Domain knowledge helps you to deliver the results in an audience-friendly way with the right solution to the right problem.
(2) Exploratory analysis
This type of analysis is about exploration and discovery. Rigorous conclusions are not the primary driver, which means the goal is to get insights driven by correlation, not causation. The latter one requires more advanced statistical skills and hence more time and resource expensive. Instead, this role will help your team look at as much data as possible so that the decision-makers can get a sense of what’s worth further pursuing. It often involves different ways to slice and aggregate data. An important thing to note here is that you should be careful not to get a conclusion beyond the data. You don’t need to write production-level robust codes to perform well in this role.
(3) Storytelling
Storytelling with data is critical to deliver insights and drive better decision making. It is the art of telling people what the numbers signify. It usually requires data summarization, aggregation, and visualization. It is crucial to answering the following questions before you begin down the path of creating a data story.
- Who is your audience?
- What do you want your audience to know or do?
- How can you use data to help make your point?
A business-friendly report or an interactive dashboard is the typical outcome of the analysis.
### Modeling/Inference
Modeling/inference is a process that dives deeper into the data to discover patterns that are not easily seen. It is often misunderstood. When people think of data science, they may immediately think of complex machine learning models. Despite the overrepresentation of machine learning in the public's mind, the truth is that you don't have to use machine learning to be a data scientist. Even data scientists who use machine learning in their work spend less than 20% of their time working on machine learning. They spend most of their time communicating with different stakeholders and collecting and cleaning data.
This track mainly focuses on three problems: (1) prediction, (2) explanation, and (3) causal inference (figure \@ref(fig:track3modeling))).
Prediction focuses on predicting based on what has happened, and understanding each variable's role is not a concern. Many black-box models, such as ensemble methods and deep learning, are often used to make a prediction. Examples of problems are image recognition, machine translation, and recommendation. Despite the remarkable success of many deep-learning models, they operate almost entirely in an associational mode. As Judea Pearl pointed out in his book "The book of why" [@Judea2019], complex black-box algorithms like AlphaGo "do not really know why it works, only that it does." Judea Pearl came up with a Ladder of Causation [@Judea2019] with three levels: 1) association, 2) intervention, and 3) counterfactuals. According to this framework, prediction problems are on the first level.

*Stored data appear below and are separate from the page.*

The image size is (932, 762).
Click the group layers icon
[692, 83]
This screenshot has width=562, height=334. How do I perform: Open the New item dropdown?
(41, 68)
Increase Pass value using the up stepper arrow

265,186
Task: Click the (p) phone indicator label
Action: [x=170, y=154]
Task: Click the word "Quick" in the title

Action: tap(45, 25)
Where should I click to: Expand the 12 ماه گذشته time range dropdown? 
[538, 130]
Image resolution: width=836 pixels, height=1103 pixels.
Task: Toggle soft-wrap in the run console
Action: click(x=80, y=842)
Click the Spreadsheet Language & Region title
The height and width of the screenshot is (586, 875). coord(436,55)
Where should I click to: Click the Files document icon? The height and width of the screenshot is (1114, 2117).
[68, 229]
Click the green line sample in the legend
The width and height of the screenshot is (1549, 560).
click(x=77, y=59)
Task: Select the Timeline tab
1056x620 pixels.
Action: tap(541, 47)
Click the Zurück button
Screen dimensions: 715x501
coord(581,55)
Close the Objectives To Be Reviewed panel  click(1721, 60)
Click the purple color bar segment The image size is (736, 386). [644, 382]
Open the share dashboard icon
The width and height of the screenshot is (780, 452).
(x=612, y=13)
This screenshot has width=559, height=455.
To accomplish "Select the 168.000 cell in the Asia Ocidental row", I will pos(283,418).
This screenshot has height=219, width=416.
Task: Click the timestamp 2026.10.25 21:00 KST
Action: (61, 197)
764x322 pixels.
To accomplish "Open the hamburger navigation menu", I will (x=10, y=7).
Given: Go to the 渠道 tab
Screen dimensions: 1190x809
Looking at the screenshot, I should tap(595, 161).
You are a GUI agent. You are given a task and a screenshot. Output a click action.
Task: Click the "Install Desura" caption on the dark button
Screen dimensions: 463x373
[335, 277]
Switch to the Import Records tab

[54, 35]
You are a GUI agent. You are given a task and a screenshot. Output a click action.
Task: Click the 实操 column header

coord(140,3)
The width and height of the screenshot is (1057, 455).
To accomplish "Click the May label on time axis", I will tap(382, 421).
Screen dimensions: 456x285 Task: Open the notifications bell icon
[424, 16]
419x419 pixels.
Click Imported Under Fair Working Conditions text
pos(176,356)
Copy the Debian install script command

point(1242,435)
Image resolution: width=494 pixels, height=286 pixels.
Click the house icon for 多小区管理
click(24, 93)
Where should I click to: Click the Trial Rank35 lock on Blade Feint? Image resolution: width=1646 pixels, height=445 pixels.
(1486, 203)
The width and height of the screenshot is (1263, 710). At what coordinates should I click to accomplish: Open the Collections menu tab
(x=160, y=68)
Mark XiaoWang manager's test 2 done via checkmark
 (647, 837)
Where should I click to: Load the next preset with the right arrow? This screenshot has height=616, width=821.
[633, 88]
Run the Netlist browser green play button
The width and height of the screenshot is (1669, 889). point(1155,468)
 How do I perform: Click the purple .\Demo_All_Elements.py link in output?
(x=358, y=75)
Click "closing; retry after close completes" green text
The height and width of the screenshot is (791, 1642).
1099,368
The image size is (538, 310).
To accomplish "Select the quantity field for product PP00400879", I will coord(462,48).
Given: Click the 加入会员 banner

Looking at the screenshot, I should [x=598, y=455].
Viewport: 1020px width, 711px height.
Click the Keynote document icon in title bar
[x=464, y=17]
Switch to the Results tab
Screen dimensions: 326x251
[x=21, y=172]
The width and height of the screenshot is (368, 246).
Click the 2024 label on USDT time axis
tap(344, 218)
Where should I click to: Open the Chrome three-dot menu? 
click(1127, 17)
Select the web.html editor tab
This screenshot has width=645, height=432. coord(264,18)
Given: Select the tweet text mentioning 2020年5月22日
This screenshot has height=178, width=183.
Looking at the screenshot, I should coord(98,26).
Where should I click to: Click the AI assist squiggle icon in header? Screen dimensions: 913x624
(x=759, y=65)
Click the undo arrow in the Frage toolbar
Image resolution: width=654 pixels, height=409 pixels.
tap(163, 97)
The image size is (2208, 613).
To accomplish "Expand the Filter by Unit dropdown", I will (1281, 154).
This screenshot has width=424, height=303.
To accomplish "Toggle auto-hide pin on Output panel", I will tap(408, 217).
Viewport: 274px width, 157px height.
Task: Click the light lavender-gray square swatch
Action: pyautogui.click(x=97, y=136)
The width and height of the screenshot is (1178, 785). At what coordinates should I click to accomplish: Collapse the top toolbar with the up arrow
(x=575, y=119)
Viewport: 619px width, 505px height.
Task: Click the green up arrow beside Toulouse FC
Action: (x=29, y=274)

The next level of the ladder, intervention, requires model interpretability. Questions on this level involve not just seeing but changing. The question pattern is like, "what happens if I do ...?" For example, product managers often need to prioritize a list of features by user preference. They need to know what happens if we build feature a instead of feature b. Choice modeling is a standard method for this problem which allows you to explain the drivers behind users' decisions on using/purchasing a product. Another way to directly study the result of an intervention is through experiments. Tech companies constantly perform A/B tests to examine what happens if they make some product change.
Causal inference is on the third level, which is counterfactual. When an experiment is not possible, and the cost of a wrong decision is too high, you need to use the existing data to answer a counterfactual question: "what would have happened if I had taken a different approach?" For example, if you are a policymaker who wants to find a way to reduce the divorce rate in the United States, you see from the data the southern states have a higher divorce rate and a lower median age at marriage. You may assume that getting married when you are young leads to a higher chance of divorce. But it is impossible to experiment by randomly selecting a group of people and asking them to get married earlier and the other group to get married later as a control. In this case, you must find a way to match samples or create a balanced pseudo-population. This type of problem is out of the scope of this book. For a non-technical introduction to causal inference, readers can refer to “The book of why” [@Judea2019].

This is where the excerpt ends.